Lines with the word "Task": copy all of them from the entries below.

(Beginning of GIVEN ENTRIES)

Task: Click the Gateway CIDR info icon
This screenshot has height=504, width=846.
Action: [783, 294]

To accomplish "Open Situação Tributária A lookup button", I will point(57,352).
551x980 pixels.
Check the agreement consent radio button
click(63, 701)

(End of GIVEN ENTRIES)
(Beginning of GIVEN ENTRIES)

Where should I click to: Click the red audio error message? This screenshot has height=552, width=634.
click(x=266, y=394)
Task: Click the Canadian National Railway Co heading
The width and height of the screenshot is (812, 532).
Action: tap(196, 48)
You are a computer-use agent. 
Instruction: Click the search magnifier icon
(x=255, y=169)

(End of GIVEN ENTRIES)

## EXERCISE RESULT
Task: Click the Gateway CIDR info icon
Task: Click the Canadian National Railway Co heading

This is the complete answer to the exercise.